**Material shown**
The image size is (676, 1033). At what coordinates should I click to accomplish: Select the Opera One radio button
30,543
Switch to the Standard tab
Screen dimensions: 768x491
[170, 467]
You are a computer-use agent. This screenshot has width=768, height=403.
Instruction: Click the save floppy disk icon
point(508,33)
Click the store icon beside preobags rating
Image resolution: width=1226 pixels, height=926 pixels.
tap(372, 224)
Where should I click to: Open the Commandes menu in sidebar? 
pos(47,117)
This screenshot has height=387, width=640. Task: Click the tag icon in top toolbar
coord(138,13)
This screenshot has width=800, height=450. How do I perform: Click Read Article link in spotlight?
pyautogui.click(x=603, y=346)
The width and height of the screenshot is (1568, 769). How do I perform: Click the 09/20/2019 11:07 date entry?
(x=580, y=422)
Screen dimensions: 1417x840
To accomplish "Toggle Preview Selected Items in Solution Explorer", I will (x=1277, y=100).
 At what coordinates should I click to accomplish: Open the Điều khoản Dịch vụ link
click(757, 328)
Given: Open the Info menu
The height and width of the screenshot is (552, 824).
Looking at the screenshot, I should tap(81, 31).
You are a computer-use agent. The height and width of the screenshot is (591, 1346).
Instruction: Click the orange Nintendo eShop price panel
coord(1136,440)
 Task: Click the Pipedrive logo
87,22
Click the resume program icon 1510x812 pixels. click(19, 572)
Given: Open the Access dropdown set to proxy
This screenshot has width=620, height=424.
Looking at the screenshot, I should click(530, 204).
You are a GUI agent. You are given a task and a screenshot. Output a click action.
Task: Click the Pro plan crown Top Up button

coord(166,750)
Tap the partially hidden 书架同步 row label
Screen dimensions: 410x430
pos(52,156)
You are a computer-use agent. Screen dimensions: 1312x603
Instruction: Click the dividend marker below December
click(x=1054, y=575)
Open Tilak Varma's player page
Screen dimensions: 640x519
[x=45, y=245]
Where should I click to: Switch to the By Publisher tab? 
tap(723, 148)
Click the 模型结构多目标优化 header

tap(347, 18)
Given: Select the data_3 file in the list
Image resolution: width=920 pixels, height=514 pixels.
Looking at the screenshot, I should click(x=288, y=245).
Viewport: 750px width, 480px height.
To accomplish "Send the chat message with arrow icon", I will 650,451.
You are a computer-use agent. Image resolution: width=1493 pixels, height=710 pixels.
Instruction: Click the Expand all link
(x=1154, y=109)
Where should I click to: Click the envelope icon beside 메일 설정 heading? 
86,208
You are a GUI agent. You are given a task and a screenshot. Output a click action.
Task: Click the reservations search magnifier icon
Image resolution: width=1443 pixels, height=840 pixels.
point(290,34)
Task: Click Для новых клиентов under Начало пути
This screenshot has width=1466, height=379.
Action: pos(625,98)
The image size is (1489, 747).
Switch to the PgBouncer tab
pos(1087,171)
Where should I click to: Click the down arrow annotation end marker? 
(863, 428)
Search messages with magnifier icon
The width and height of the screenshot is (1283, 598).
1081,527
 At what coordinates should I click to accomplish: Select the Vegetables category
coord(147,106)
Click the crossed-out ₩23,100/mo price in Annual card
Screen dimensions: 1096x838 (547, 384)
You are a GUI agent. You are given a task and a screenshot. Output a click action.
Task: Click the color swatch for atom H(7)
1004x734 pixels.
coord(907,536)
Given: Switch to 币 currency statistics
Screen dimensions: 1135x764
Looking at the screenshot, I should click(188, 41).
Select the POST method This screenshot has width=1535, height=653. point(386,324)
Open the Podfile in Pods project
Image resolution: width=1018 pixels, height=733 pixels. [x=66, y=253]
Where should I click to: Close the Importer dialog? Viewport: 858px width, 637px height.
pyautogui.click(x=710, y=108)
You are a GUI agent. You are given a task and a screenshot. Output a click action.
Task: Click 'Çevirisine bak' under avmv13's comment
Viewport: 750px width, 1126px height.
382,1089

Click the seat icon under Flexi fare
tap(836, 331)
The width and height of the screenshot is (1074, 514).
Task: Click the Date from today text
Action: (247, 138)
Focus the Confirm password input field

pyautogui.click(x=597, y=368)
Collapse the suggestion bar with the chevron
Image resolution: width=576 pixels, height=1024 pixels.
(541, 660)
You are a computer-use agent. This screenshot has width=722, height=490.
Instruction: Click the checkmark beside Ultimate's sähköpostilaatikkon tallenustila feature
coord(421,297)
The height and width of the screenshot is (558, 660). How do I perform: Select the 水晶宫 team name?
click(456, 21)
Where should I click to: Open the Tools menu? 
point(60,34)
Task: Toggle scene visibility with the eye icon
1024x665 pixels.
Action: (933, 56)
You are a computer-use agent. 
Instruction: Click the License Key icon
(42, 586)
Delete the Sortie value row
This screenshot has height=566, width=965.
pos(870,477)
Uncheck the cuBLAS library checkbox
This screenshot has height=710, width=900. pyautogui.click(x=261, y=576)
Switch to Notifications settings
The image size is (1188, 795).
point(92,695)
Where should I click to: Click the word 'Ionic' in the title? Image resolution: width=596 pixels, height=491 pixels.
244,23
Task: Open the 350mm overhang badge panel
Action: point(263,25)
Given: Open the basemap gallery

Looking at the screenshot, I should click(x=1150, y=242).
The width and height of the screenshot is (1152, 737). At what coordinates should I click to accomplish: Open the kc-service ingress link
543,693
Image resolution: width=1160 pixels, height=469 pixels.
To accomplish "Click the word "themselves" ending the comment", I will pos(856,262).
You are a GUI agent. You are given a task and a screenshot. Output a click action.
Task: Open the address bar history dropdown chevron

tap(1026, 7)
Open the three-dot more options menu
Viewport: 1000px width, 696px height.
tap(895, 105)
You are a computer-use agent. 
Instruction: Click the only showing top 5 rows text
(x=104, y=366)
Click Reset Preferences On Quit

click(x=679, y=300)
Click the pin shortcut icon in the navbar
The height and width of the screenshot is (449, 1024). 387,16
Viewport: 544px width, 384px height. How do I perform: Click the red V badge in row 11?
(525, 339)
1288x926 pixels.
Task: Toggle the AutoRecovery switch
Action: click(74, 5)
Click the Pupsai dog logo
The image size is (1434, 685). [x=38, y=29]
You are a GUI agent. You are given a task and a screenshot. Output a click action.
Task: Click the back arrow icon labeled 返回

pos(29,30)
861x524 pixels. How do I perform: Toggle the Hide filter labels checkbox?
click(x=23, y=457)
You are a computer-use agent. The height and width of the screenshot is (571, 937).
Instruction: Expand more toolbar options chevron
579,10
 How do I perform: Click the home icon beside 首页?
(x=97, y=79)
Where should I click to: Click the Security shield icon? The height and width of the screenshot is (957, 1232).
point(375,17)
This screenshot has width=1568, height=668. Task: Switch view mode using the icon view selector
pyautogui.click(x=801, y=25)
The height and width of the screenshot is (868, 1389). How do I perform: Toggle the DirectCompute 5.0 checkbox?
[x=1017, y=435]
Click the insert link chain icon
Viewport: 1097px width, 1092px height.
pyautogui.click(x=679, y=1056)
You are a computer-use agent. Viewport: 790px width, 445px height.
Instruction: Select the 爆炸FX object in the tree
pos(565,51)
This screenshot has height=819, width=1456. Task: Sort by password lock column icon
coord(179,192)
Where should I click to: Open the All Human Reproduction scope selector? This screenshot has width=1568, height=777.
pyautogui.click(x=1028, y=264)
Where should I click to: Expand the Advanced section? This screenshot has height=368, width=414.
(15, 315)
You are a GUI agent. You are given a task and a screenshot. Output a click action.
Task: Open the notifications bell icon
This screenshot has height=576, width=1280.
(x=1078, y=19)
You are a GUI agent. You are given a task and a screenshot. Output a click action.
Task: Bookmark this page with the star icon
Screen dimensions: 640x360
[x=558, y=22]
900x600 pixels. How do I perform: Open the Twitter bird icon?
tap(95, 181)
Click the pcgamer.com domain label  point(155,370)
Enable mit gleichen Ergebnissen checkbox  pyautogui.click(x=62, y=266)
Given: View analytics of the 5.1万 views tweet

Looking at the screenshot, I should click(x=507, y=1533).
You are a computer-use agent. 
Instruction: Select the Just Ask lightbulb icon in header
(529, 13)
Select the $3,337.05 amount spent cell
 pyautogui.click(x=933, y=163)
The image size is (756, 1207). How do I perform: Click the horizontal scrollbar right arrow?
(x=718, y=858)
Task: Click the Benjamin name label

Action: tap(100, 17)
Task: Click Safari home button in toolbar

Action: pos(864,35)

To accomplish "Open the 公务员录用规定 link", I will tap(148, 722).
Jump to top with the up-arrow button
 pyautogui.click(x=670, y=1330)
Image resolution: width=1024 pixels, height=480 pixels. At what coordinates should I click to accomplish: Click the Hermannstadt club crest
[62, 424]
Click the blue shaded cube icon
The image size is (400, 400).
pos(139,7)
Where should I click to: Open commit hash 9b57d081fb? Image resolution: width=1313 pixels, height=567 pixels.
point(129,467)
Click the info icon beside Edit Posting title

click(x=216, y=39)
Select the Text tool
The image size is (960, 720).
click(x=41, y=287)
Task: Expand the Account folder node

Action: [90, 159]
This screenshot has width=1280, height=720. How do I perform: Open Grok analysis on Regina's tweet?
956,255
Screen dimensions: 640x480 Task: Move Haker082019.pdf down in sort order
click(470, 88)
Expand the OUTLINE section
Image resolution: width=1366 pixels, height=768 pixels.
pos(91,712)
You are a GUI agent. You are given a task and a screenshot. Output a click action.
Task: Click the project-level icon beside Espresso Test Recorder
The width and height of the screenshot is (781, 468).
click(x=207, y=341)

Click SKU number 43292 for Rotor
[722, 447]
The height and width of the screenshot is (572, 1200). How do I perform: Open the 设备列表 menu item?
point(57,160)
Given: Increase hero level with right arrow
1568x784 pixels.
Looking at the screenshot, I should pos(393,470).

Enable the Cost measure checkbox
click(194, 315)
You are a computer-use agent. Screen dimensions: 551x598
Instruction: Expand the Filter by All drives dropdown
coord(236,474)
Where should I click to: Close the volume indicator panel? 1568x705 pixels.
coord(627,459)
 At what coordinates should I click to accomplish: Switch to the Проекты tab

**Your assignment**
If a line of the listing above contains "will", pick it out and copy it.

**Result of the exercise**
To accomplish "Toggle Preview Selected Items in Solution Explorer", I will (x=1277, y=100).
To accomplish "Send the chat message with arrow icon", I will 650,451.
To accomplish "Click the word "themselves" ending the comment", I will pos(856,262).
To accomplish "Open the 公务员录用规定 link", I will tap(148, 722).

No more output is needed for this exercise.